Would you please set down, word for word, the lines from the one with "You are a computer-use" through the final line of the data below, omitting any pictures?

______

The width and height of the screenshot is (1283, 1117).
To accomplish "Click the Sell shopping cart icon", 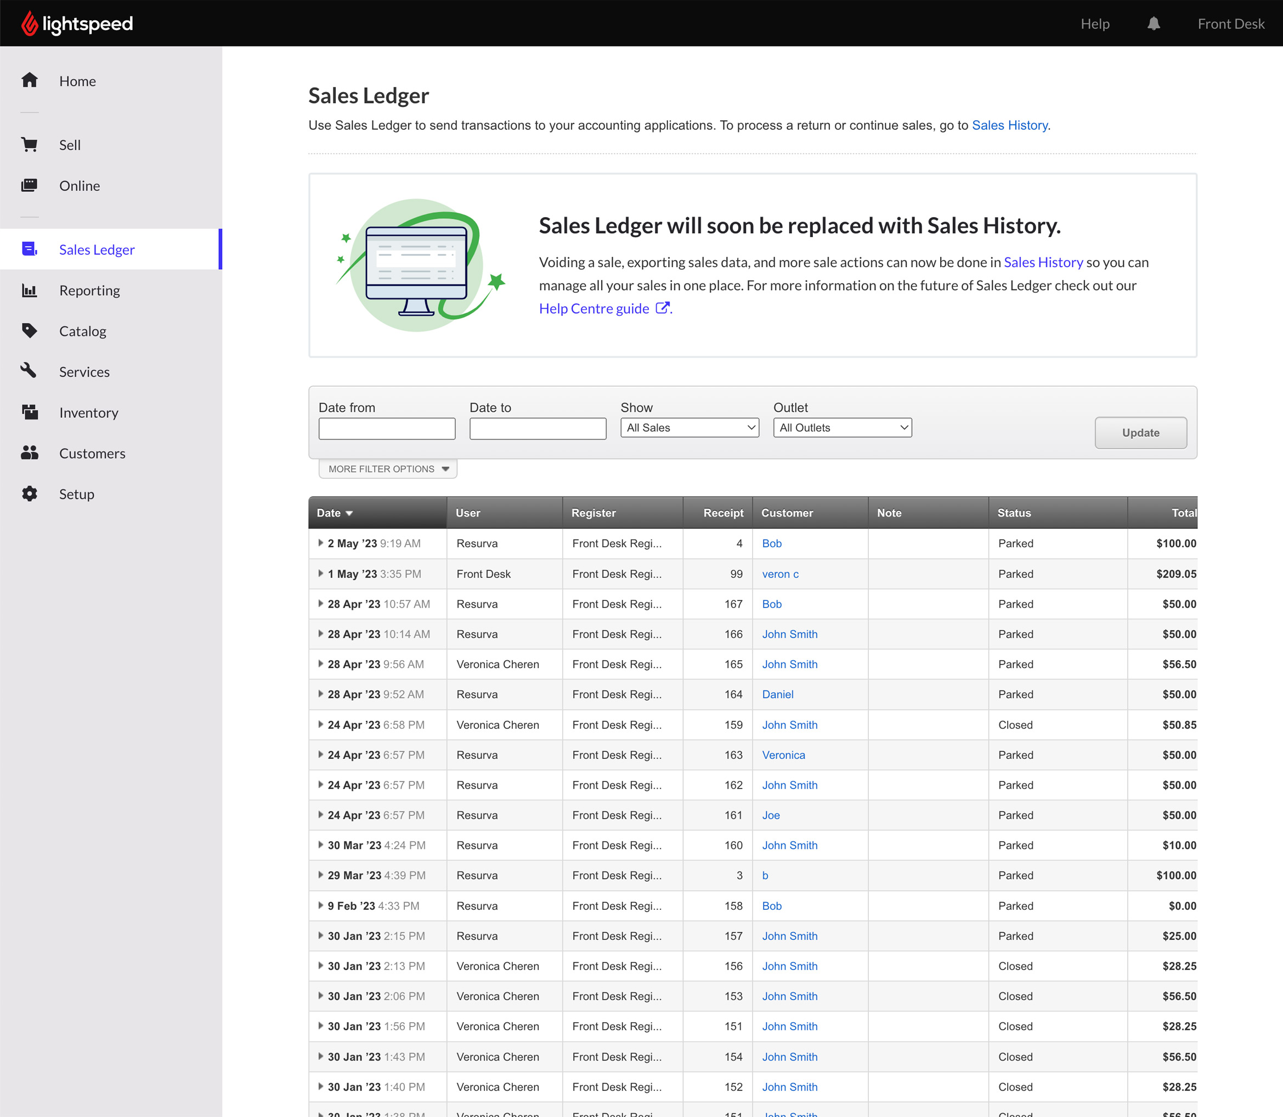I will pyautogui.click(x=29, y=145).
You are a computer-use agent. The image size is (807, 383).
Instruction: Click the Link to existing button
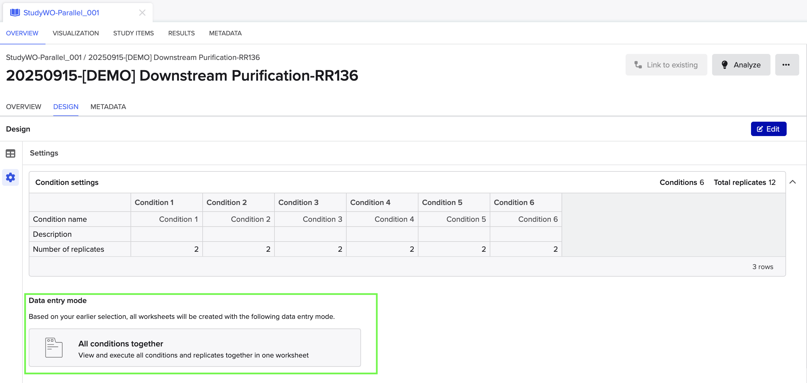coord(666,65)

______

§ **Your response**:
You are a computer-use agent. The image size is (807, 383).
Instruction: Click the Link to existing button
coord(666,65)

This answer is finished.